::: Available data :::
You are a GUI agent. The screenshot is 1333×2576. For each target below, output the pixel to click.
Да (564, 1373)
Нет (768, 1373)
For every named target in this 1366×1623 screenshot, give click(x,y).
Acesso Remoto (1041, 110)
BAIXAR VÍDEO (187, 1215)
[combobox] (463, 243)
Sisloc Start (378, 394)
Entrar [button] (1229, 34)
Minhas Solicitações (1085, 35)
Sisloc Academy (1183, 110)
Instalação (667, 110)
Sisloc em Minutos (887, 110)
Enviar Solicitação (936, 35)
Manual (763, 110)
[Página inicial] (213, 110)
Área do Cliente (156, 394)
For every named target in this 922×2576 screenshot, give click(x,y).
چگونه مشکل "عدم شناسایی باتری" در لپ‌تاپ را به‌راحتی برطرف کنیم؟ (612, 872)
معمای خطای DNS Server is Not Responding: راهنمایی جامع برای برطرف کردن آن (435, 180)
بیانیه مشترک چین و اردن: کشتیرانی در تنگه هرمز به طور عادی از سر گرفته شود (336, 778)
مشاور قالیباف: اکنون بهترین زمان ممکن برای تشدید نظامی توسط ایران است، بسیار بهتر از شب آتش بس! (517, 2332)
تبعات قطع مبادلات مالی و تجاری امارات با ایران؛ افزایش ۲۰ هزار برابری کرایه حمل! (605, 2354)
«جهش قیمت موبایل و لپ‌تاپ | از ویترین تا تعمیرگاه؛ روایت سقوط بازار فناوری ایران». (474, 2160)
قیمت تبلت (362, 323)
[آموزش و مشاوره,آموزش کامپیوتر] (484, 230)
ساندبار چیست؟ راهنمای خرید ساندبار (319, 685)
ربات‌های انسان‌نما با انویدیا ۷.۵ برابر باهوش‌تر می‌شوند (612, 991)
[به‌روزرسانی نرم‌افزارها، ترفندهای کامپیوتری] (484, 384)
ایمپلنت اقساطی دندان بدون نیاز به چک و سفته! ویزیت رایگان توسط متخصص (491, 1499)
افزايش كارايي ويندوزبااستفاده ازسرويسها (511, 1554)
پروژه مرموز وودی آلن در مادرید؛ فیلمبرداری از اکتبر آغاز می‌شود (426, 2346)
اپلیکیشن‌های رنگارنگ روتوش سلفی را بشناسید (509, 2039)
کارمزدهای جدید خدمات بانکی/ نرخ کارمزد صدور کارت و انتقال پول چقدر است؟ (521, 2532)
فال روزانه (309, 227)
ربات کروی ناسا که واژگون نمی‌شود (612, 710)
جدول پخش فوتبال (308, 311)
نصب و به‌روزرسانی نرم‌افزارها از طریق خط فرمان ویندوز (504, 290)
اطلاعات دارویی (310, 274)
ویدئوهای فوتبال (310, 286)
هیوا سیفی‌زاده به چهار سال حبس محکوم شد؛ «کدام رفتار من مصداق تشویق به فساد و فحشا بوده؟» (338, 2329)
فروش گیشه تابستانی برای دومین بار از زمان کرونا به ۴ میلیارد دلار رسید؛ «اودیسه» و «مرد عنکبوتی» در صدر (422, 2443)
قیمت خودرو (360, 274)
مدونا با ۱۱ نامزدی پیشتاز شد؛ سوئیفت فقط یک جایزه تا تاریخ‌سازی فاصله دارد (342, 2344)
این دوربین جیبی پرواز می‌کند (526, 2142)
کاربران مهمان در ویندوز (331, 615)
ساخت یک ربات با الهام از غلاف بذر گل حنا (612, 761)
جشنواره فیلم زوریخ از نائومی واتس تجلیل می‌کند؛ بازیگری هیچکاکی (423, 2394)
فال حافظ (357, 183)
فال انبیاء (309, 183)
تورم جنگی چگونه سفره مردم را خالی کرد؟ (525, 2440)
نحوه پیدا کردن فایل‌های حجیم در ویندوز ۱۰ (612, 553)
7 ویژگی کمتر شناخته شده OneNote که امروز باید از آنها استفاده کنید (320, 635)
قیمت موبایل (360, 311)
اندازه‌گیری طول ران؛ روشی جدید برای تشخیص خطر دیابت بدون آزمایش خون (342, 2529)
:::
Every line above from the line with "[آموزش و مشاوره,آموزش کامپیوتر] (484, 230)" to the line with "افزايش كارايي ويندوزبااستفاده" is wanted, ends included; write them out exactly and add no other line.

[آموزش و مشاوره,آموزش کامپیوتر] (484, 230)
ساندبار چیست؟ راهنمای خرید ساندبار (319, 685)
ربات‌های انسان‌نما با انویدیا ۷.۵ برابر باهوش‌تر می‌شوند (612, 991)
[به‌روزرسانی نرم‌افزارها، ترفندهای کامپیوتری] (484, 384)
ایمپلنت اقساطی دندان بدون نیاز به چک و سفته! ویزیت رایگان توسط متخصص (491, 1499)
افزايش كارايي ويندوزبااستفاده ازسرويسها (511, 1554)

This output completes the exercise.